Depuis le 1er janvier 2025, les tickets-restaurant ne peuvent plus être utilisés pour faire ses courses dans les supermarchés, à moins d’acheter des produits alimentaires immédiatement consommables. En effet, la dérogation étendue depuis 2022, permettant l’utilisation des titres-restaurant pour des achats divers comme des pâtes, des produits ménagers ou des surgelés, n’a pas été prolongée pour 2025, faute d’accord budgétaire. Cependant, dans la pratique, certains supermarchés continuent d’accepter ces paiements, créant un flou juridique et des tensions avec les restaurateurs, qui dénoncent ce non-respect des règles.

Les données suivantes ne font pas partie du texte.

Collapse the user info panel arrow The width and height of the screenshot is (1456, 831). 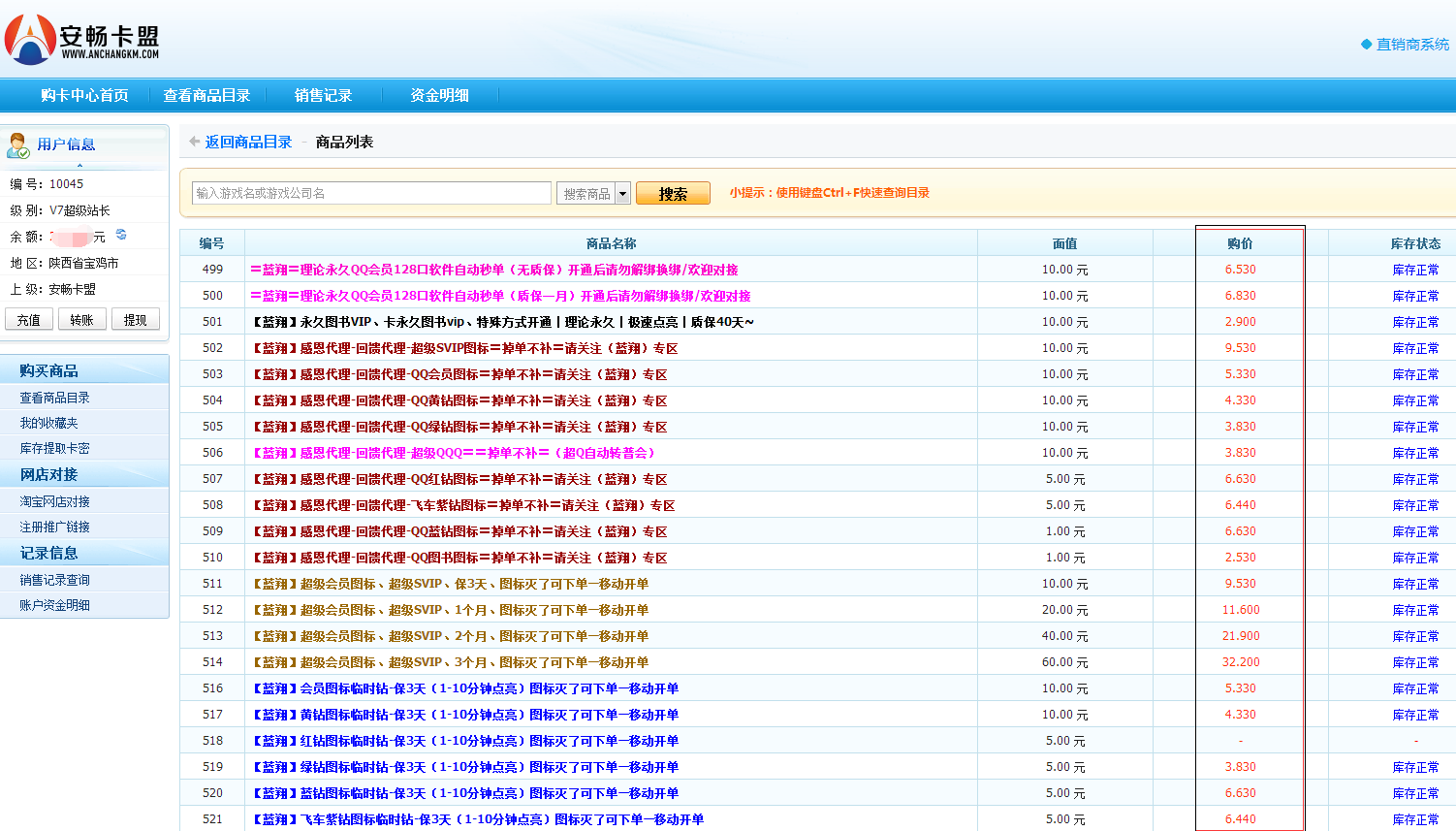tap(79, 166)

Les produits alimentaires éligibles restent limités : plats cuisinés à réchauffer, fruits, légumes, salades, charcuterie, produits laitiers, et boissons non alcoolisées peuvent toujours être payés avec des tickets-restaurant. En revanche, des produits comme les pâtes, le riz, l’huile, le beurre, ou les œufs, qui nécessitent une préparation, ne sont plus acceptés. La liste des produits éligibles pourrait cependant évoluer rapidement.
Les supermarchés semblent jouer la carte de l’attente, en espérant que le législateur trouve une solution. Une proposition de loi visant à prolonger l’utilisation des titres-restaurant dans les grandes surfaces sera débattue au Sénat le 15 janvier 2025, avec de grandes chances d’adoption rapide. En attendant, certains magasins n’ont pas encore modifié leur système de caisse, continuant à accepter les titres-restaurant comme avant.
Les restaurateurs, de leur côté, restent inquiets. Ils réclament des contrôles plus stricts et déplorent l’application laxiste de la réglementation. De plus, des réformes plus radicales sont évoquées pour éviter un « bricolage législatif » constant, comme la création de plafonds distincts pour les achats en restauration et en supermarché, afin de protéger leur activité tout en répondant aux attentes des consommateurs.
Reste à savoir si la législation finira par s’adapter aux nouvelles réalités économiques, ou si la situation restera floue, avec une application variable selon les enseignes. Le débat législatif de janvier pourrait bien être déterminant pour l’avenir des tickets-restaurant dans les supermarchés.